Excerpt to read
┄┄┄┄┄┄┄┄┄┄┄┄┄┄┄┄┄┄┄┄
Multiple large, randomized studies have demonstrated improvements in progression-free survival (PFS) for three CDK 4/6i agents (palbociclib, ribociclib, abemaciclib) in combination with an antiestrogen in HR+/HER− MBC.2–6 Updated analyses have also demonstrated significant improvement in overall survival (OS) with the combination of endocrine therapy and abemaciclib or ribociclib.7–9 A nonsignificant trend toward improved OS was also appreciated in updated analyses exploring combinations with palbociclib.10,11 These agents are well tolerated and common toxicities include leukopenia/neutropenia, fatigue, diarrhea (for abemaciclib), and rare instances of QTc prolongation (for ribociclib).1 Although palbociclib and ribociclib have similar pharmacodynamic and pharmacokinetic properties (with overlapping toxicity profiles), there has been increasing interest in the application of abemaciclib given its unique dosing schedule (continuous vs intermittent), increased selectivity for CDK4 over CDK6, ability to cross the blood–brain barrier, and single-agent activity.12,13 Abemaciclib, in contrast with palbociclib and ribociclib, also appears to inhibit CDK2 and CDK1 via proteomic and transcriptional analyses.14
Abemaciclib has demonstrated efficacy as a single agent in heavily pretreated patients with HR+/HER2− MBC based on the phase II MONARCH-1 trial, a single-arm study exploring the clinical activity of abemaciclib monotherapy (200 mg, twice daily) in patients with endocrine therapy–refractory HR+/HER2− MBC.15 Median PFS was 6.0 months (95% CI, 4.2–7.5 months) in this trial, the results of which led to approval of abemaciclib as monotherapy for CDK4/6i-naïve, hormone therapy–refractory patients. However, none of the patients in the MONARCH-1 trial had received a prior CDK4/6i, and the efficacy of abemaciclib post-CDK4/6i is unclear.
┄┄┄┄┄┄┄┄┄┄┄┄┄┄┄┄┄┄┄┄
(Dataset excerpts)
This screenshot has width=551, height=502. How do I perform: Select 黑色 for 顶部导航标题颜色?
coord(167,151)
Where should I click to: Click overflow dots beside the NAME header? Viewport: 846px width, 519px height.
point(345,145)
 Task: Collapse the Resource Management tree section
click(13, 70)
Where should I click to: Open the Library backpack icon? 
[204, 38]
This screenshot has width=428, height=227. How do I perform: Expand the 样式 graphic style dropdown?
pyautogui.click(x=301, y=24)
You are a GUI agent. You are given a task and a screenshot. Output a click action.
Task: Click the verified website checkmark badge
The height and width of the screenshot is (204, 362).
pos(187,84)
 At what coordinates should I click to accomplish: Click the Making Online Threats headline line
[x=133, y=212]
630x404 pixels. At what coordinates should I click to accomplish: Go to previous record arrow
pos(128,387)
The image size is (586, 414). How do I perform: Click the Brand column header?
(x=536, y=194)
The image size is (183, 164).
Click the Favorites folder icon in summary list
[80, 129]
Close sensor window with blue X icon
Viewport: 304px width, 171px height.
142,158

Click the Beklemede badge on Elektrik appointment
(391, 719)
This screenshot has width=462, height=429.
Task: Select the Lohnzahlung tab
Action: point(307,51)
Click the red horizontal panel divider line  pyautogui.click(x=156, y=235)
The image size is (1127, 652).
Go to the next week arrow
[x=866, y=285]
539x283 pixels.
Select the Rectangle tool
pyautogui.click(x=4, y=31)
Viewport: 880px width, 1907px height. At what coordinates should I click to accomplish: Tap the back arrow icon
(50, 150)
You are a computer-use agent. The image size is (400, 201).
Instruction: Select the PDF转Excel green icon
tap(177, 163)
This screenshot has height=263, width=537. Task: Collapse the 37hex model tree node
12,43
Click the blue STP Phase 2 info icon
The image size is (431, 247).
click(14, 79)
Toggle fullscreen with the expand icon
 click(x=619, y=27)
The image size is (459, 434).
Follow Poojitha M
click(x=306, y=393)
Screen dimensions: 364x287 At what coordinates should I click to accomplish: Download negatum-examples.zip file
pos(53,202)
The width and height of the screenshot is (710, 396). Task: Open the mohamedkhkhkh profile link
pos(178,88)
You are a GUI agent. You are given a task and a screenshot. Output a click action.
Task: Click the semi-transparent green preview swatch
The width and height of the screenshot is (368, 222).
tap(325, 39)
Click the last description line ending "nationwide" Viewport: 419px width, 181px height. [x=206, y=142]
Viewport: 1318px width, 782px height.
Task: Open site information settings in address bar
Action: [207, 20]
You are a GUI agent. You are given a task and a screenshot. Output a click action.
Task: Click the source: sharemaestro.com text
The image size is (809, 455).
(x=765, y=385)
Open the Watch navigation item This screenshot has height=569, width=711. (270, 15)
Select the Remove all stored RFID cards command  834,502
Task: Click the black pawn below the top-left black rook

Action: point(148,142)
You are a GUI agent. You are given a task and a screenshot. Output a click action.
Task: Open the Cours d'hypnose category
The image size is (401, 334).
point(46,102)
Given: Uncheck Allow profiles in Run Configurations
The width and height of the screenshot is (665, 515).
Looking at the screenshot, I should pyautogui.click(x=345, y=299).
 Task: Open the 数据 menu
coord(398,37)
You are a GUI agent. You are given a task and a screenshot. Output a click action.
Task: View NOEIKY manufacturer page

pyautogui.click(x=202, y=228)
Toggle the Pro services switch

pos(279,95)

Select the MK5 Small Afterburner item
┄┄┄┄┄┄┄┄┄┄┄┄┄┄┄┄┄┄┄┄
Required action 1
In the passage on CDK4/6 inhibitors in breast cancer, what was the median progression-free survival in the MONARCH-1 trial?
Required action 2
Write what comes next in the passage on CDK4/6 inhibitors in breast cancer.

Task result 1
6.0 months (95% CI, 4.2–7.5 months).

Task result 2
Despite widespread clinical experience with these agents, we have limited insight into the role of continued CDK4/6 blockade in patients who have received a prior CDK4/6i. Emerging data suggest that clinical resistance may be mediated by inactivation of RB1; overexpression of CDK6, CCNE1/2, and aurora kinase A; and mutational activation of FGFR, ERBB2, AKT1, and RAS family oncogenes.16–28 However, the clinical utility of these putative biomarkers for routine medical decision-making has not been established. Despite the lack of data, some clinicians administer a second course of CDK4/6 blockade after progression in the first- or second-line HR+/HER2− metastatic setting, similar to the longstanding practice of continuing HER2-directed therapy after progression on trastuzumab. In particular, there is interest in the potential activity of abemaciclib after disease progression on palbociclib- or ribociclib-based treatment given its unique pharmacokinetic and pharmacodynamic properties, and many clinicians use abemaciclib in this setting without available retrospective or prospective data to support this approach. Establishing better insight into the potential utility of ongoing CDK4/6 blockade after initial progression, particularly for abemaciclib, represents a critical unmet need in the current MBC treatment landscape.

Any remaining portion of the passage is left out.